A história desta magnífica corrida tem várias curiosidades importantes e dignas de relevo, como por exemplo, a que sucedeu em 1843, data em que se disputou a primeira corrida com handicap, que veio permitir o nivelamento do peso dos jockeys, conferindo dessa forma uma maior equidade na competição. Em 1851, um pequeno mas muito veloz cavalo irlandês Abd-El-Kader, que no ano anterior nem tinha sido considerado pelas casas de apostas surpreendeu o mundo ao alcançar a vitória pela segunda vez consecutiva. Em 1853, o cavalo de seu nome Peter Simple também ganhou seu segundo Grand National tinha então 15 anos de idade. Tinha vencido a corrida pela primeira vez em 1849 e permanece até aos nossos dias como o mais velho vencedor da corrida. Emblem (1863) e Emblematic (1864) eram irmãs plenas e foram vencedoras em anos consecutivos. Por último, o Lamb que tem como principal curiosidade de ter sido o primeiro cavalo ruço a vencer a corrida (1868).

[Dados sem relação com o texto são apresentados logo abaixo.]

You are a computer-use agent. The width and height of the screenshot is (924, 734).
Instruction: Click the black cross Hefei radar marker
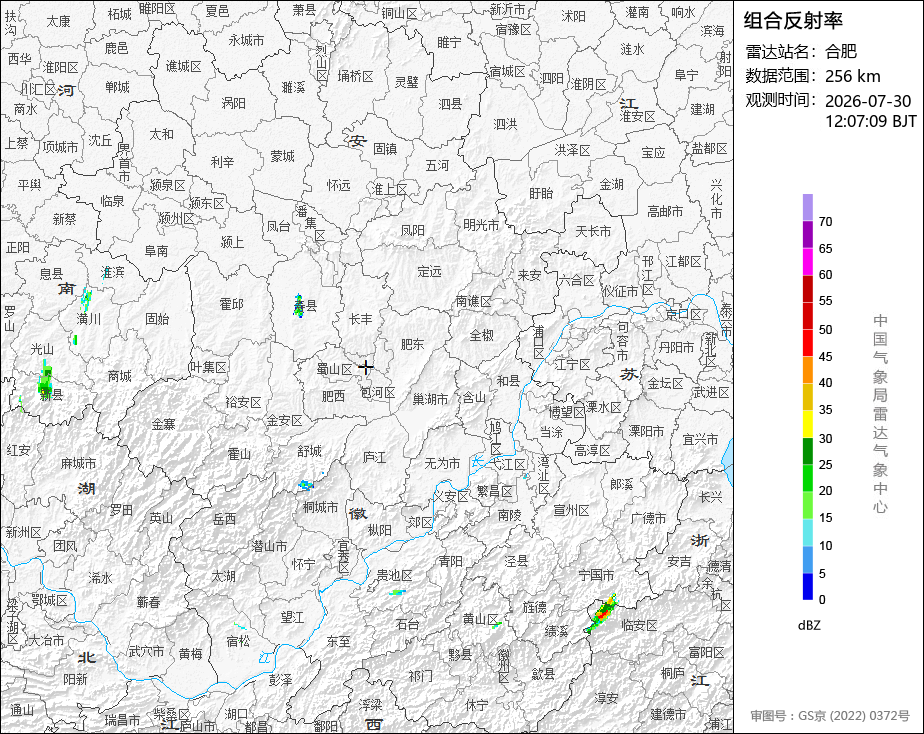click(x=366, y=368)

O século XIX chegou ao fim com a segunda vitória de Manifesto, um dos mais bem sucedidos cavalos de todos os tempos a competir no Grand National e que em muito contribuiu para restaurar o prestígio e a popularidade do evento dado que a sua imagem havia sido em anos anteriores gravemente prejudicada devido a vários casos de corrupção. Manifesto competiu por oito vezes entre 1895 e 1904, ganhou por duas vezes, foi 3.º em três ocasiões e foi 4.º por uma vez.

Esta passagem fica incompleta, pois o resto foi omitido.